You added this to three articles (WEKA, k-means and this, so I reverted all three...):
GPL-V3 Java implementations of more than 80 data mining algorithms. It offers an efficient Java implementation of the DBScan algorithm using a KD-Tree that is easy to integrate in other Java software. A GUI and command line interface is provided.
This is advertisement text. — Preceding unsigned comment added by 94.216.196.253 (talk) 23:43, 8 March 2015 (UTC)Reply
The SPMF library is relevant. If you think that there is a problem with the writing style, which is subjective, I suggest to rewrite rather than deleting. You only need to remove the part that you think is inappropriate. I will put back the text for Weka and K-Means page but I will rewrite it differently. Again, if you have a problem with the text, you can rewrite. — Preceding unsigned comment added by 99.252.71.54 (talk) 01:17, 9 March 2015 (UTC)Reply

Discretization of the space for the graph analogy

edit

I am not sure how important this is for experienced readers, but the fact that a possibly continuous space is seen as a graph should be made explicit; I would like to talk about edges and paths only once the following points are put: -every point in the space is a node -there exists an edge (x,y) if d(x,y)<=e Thank you! Reim (talk) 12:17, 1 July 2015 (UTC)Reply

Negative description about other software

edit

I just came back to this page after a few months and read that the description of SPMF has been changed to that: "* SPMF offers a minimalistic GPL-V3 Java implementation of the DBSCAN algorithm for Euclidean distance only with KD-Tree support, that often doesn't yield any result at all." According to the IP address, it seems that the text has been rewritten by authors of the Elki software. It is claimed that it often yield no result. But I run the algorithm and there is definitely a result that is produced. If a bug has been found such that it does not produce result in some cases (which need to be demonstrated) what about reporting it so that it can be fixed like most users do when finding a bug, instead of writing some very negative description on Wikipedia. I mean, you can promote your software without writing negative stuff like that about other software.
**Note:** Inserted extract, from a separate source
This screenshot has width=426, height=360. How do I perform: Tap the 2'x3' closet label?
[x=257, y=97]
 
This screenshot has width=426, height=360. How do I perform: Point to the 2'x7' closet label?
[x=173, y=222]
Besides, there is more than one distance function offered in SPMF (subclasses of DistanceFunction). This has just not been mentioned very clearly in the SPMF documentation. The documentation and code has been updated to make this clearer and fix that. I have now fixed the description in the Wikipedia article. In the future, if you find a bug, report it to me, and I will fix it. I'm the founder of SPMF. ~~ 

Relation to Friends-of-Friends algorithm.

edit

The algorithm is widely used in cosmology to identify dark matter halos from simulations, under the name FOF (friends-of-friends):

The FOF algorithm was described and studied on Page 382, Section e) multiplicity functions of

http://adsabs.harvard.edu/abs/1985ApJ...292..371D

This use was much earlier than the 1996 paper.

There is a short discussion about FOF and DBSCAN under the discussion under 'related work' on page 4 of

http://homes.cs.washington.edu/~magda/papers/kwon-ssdbm10.pdf

FOF is the special case where minPTS == 1. Although with FOF objects with less than (typically 32) points are removed from the catalogue.

Based on this I propose we add a sentence somewhere in this article:

  a special case of DBSCAN, known as Friends-of-friends
  algorithm was first proposed by Davis et al 1985 and still widely used in cosmology.

Objections?

Yu Feng Rainwoodman (talk) 20:03, 18 September 2015 (UTC)Reply

The pointless case of minPts < 2 is also a special case of single-link hierarchical clustering, and this kind of clustering was discussed already by Sneath 1957. I doubt "FOF" is the first. It's nothing but the transitive closure of the neighbor relation, and not worth being called an "algorithm" at all - transitive closures are a well understood and old mathematical concept. Did Davis discuss anything to make it fast? 93.204.126.210 (talk) 08:42, 19 September 2015 (UTC)Reply
The article already discusses this:

The low value of minPts = 1 does not make sense, as then every point on its own will already be a cluster. With minPts = 2, the result will be the same as of hierarchical clustering with the single link metric, with the dendrogram cut at height ε.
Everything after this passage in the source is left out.